Cincinnati Animal Care
Happy birthday, bud
One senior feline got a super special birthday party this week at Northside's Cincinnati Animal CARE. And the nation took notice.
"Senior Sammy" turned 19 years old on Tuesday, and Cincinnati Animal CARE celebrated him in style with special food, singing and, of course, a jaunty hat.
The internet went wild for this sweet senior, and his story was featured on local and national media outlets, including HuffPost.
"We found out Sammy's birthday was this week when his previous owner surrendered him to us," Cincinnati Animal CARE Media and Community Relations Manager Ray Anderson says. "The idea to do the party was entirely the idea of the Kitty City staff. I don't think they thought it would blow up like this though!"
Anderson says Sammy was brought to the shelter on June 7 after his owner had to surrender him to go into assisted living. While that's not the case for all senior cats at the shelter, Anderson says situations like that are a "fairly common occurrence."
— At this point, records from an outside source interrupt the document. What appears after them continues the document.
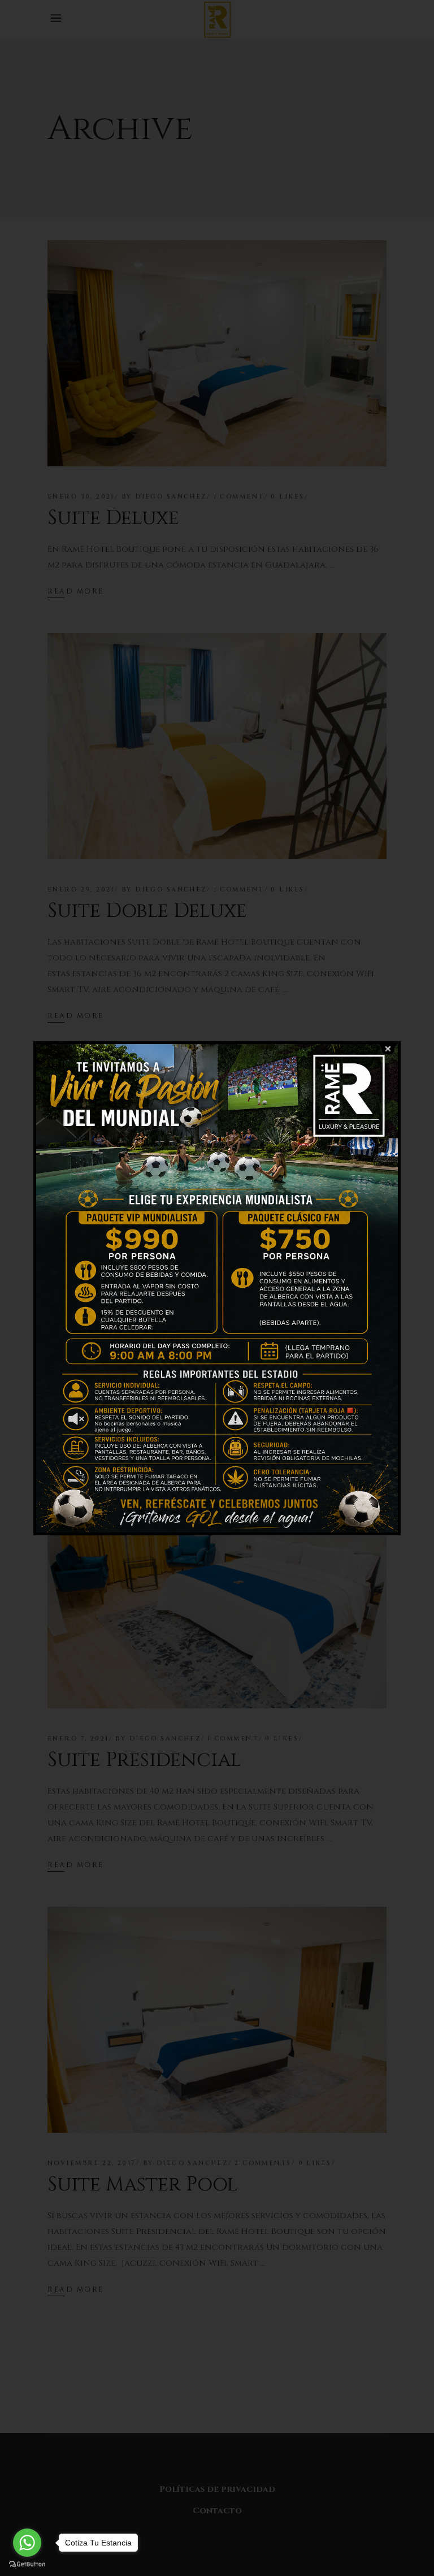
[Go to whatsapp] (27, 2543)
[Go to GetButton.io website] (27, 2564)
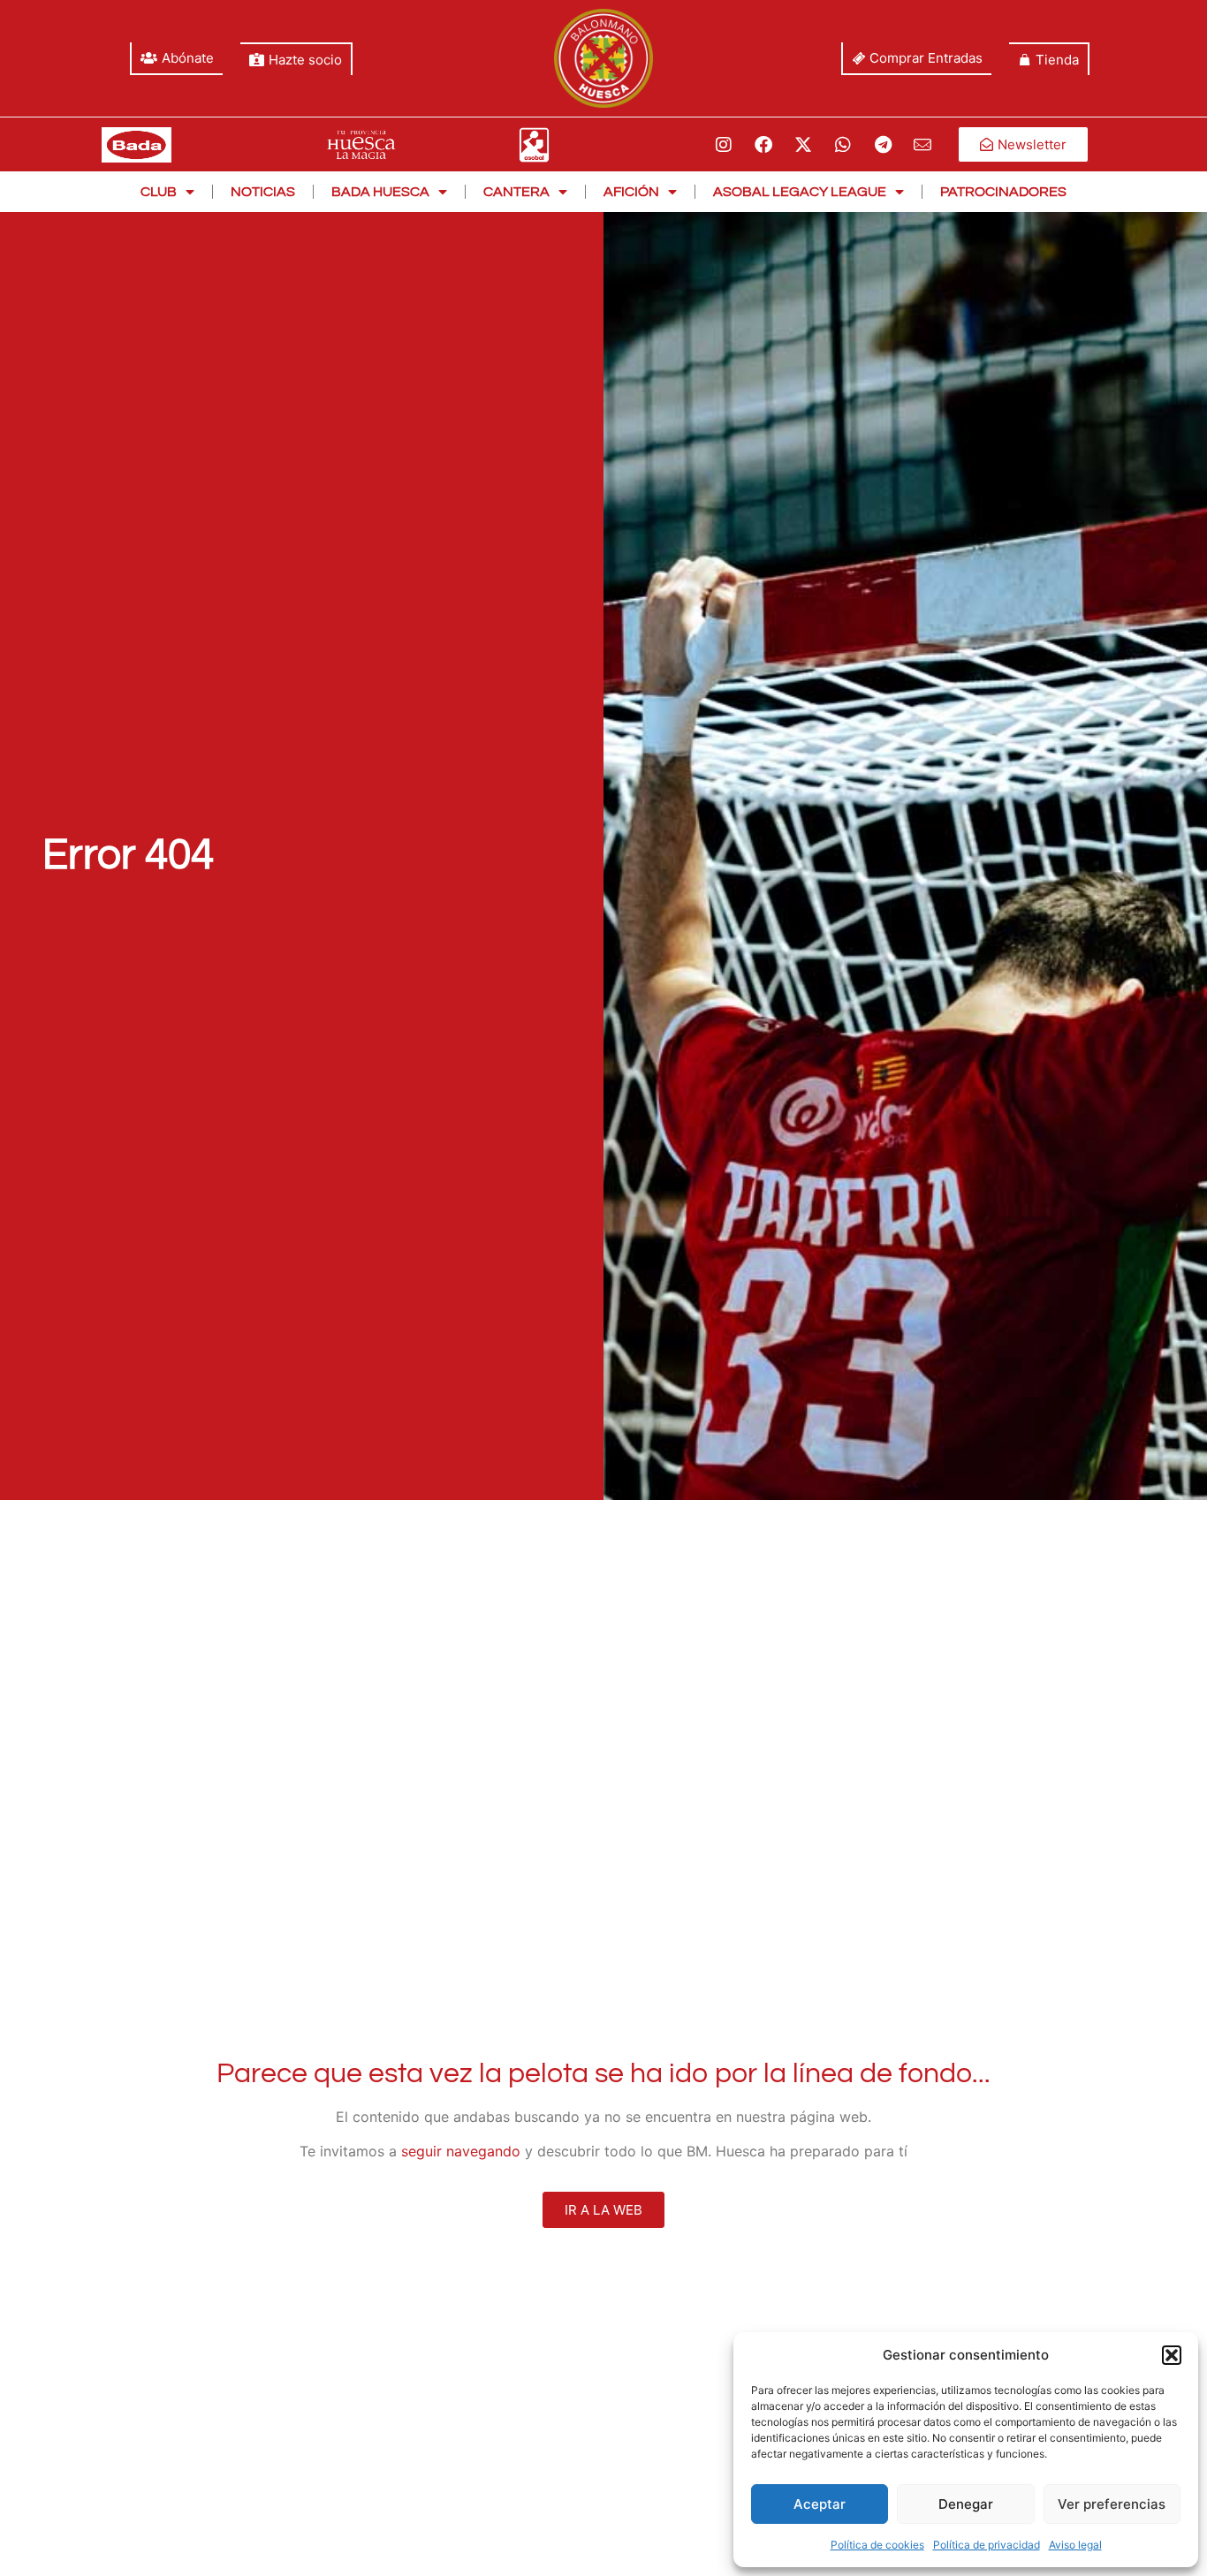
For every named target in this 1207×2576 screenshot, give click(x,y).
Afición (631, 192)
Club (158, 192)
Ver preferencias (1111, 2504)
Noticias (263, 192)
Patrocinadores (1003, 192)
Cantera (516, 192)
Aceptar (819, 2504)
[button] (1171, 2355)
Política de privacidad (986, 2544)
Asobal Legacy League (799, 192)
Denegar (965, 2504)
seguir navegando (460, 2151)
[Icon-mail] (922, 145)
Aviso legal (1075, 2544)
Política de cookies (877, 2544)
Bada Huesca (380, 192)
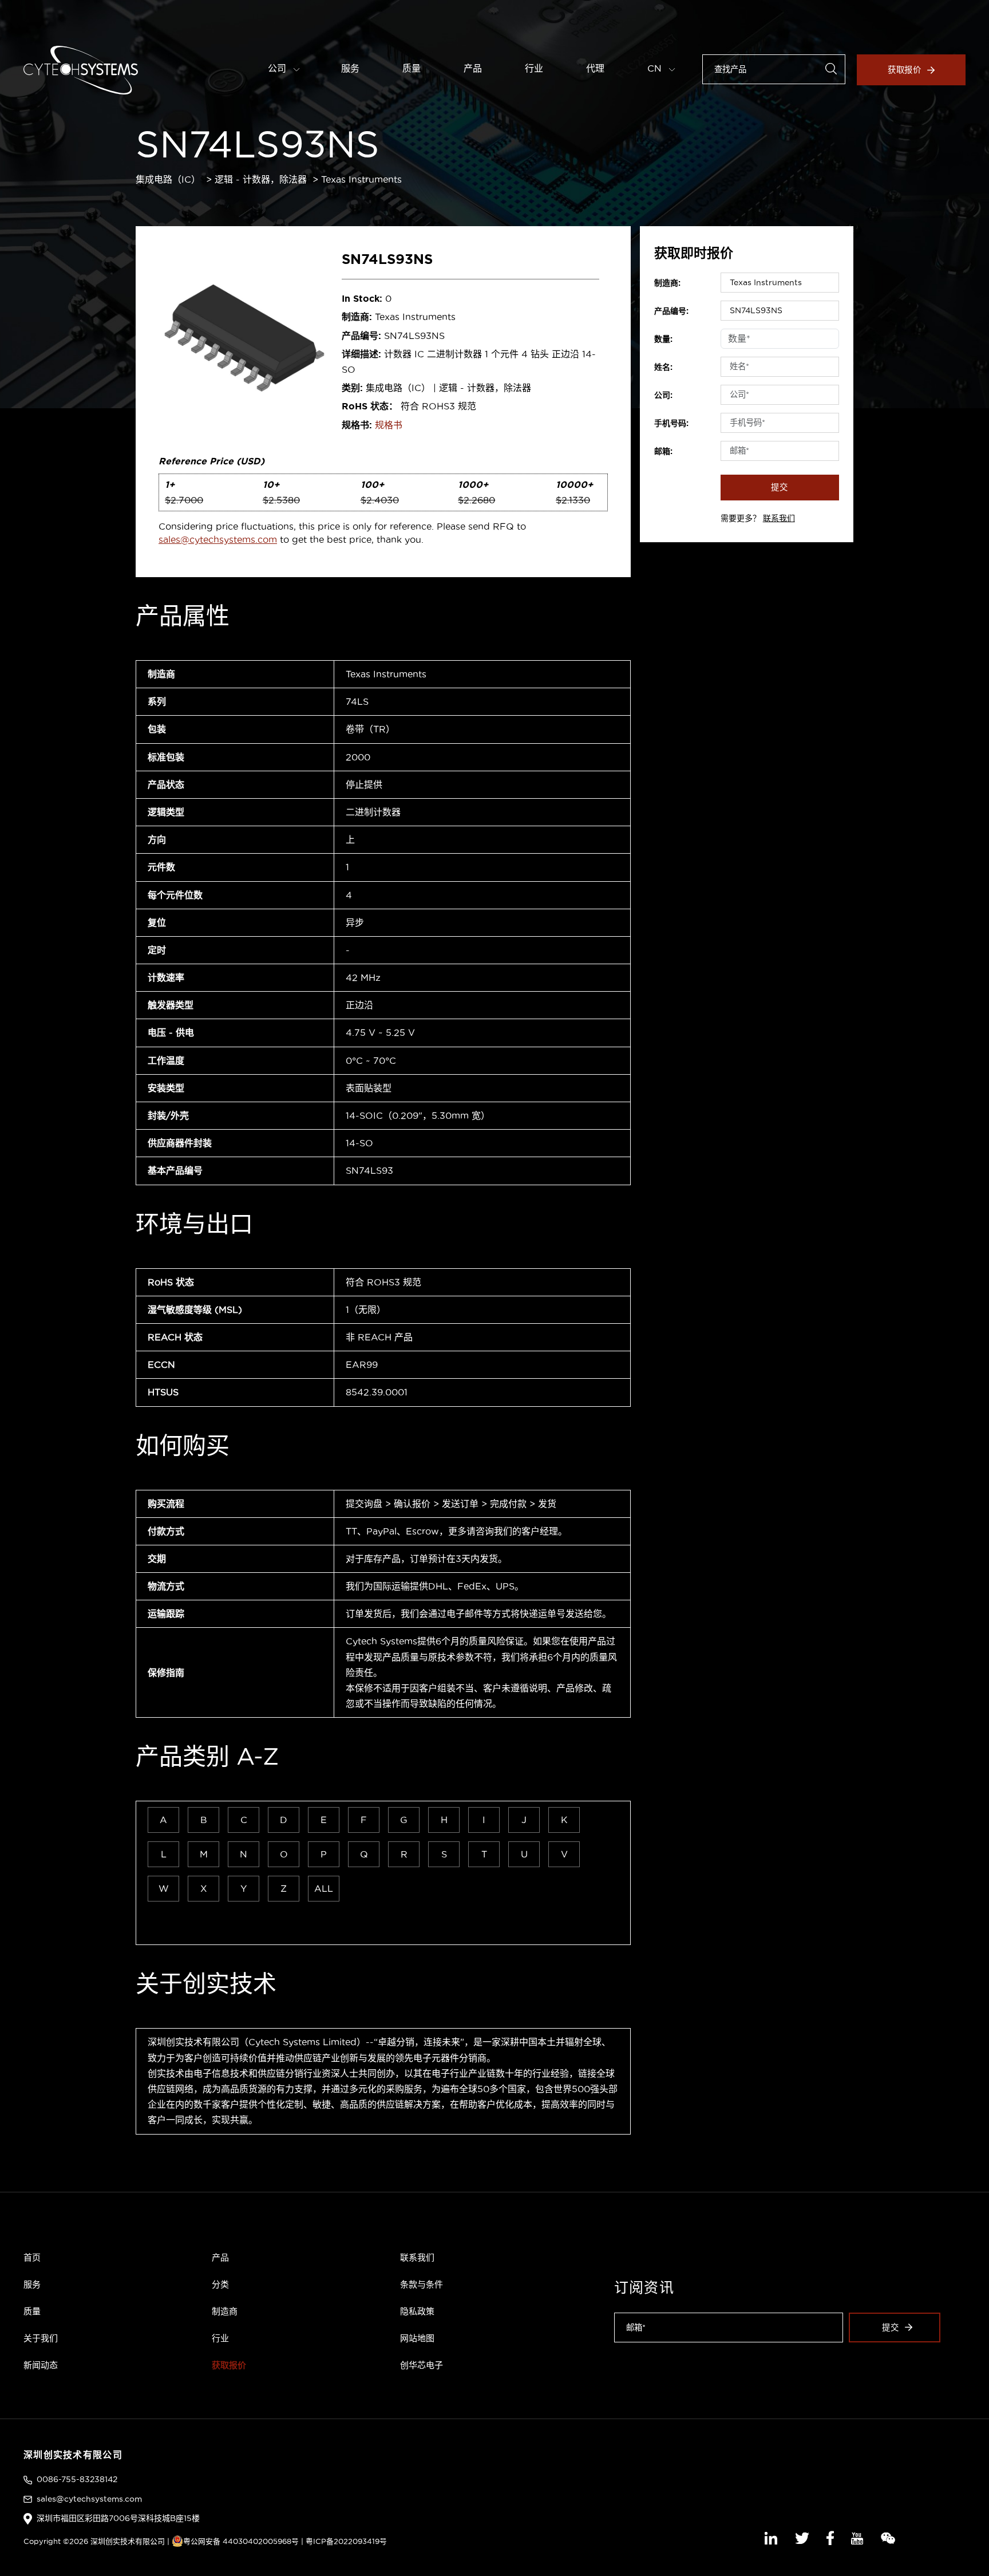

"We have about 10 senior cats in the shelter right now and more in foster," he says.
After the shelter shared his story — and adorable photos of him in his birthday get-up — Sammy was adopted the next day. And his new mom has already bought him a new hat.
"I have a soft spot for these older pets, they need some good TLC," the adopter told Cincinnati Animal CARE. "I rescued my 17-year-old senior cat off the streets after someone declawed her and left her outside. The situations they come from are just what draws you in, you want to give them the best moments they have left! Just being able to keep them comfortable and happy. He’s doing great at home, he’s very interested in our bunny Trixie and he loves his little house we have!"
But Sammy isn't the only senior kitty in need.
To make those cats more comfortable and bring awareness to older-animal adoptions, Cincinnati Animal CARE has temporarily transformed the free-roaming cat room into "Sammy’s Senior Center."
Anderson says the cats in the new room are all 10 years or older.
"It won't be a permanent fixture, but we hope it'll get our abundance of seniors into homes this week," he says.
And it seems to have worked. At least one senior kitty — at 12-year-old who had been at the shelter since March — was adopted by one of the staffers.